Marley’s Spiroctenus Trapdoor Spider

Scientific classification
- Kingdom: Animalia
- Phylum: Arthropoda
- Subphylum: Chelicerata
- Class: Arachnida
- Order: Araneae
- Infraorder: Mygalomorphae
- Family: Bemmeridae
- Genus: Spiroctenus
- Species: S. marleyi
- Binomial name: Spiroctenus marleyi Hewitt, 1919

= Spiroctenus marleyi =

- Authority: Hewitt, 1919

Species of spider

Spiroctenus marleyi is a species of spider in the family Bemmeridae. It is endemic to KwaZulu-Natal province of South Africa.

== Distribution ==
Spiroctenus marleyi is known only from the type locality at Eshowe.

== Habitat ==
The species inhabits the Indian Ocean Coastal Belt and Savanna biomes as a ground-dwelling burrow constructor.

== Description ==

Both sexes of Spiroctenus marleyi are known to science.

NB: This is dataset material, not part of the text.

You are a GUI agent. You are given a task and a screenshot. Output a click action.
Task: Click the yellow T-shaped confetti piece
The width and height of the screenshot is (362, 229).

Males have dull brown appendages and a dark chestnut brown carapace. The opisthosoma is infuscated above. The total length of males is 10.5 millimeters. Females have a brown carapace and appendages. The abdomen is infuscated above with numerous unarranged pale spots that break up the original dark tree pattern. The total length of females is 15 millimeters.

== Conservation ==
The species is listed as Data Deficient, as more sampling is needed to determine the species range.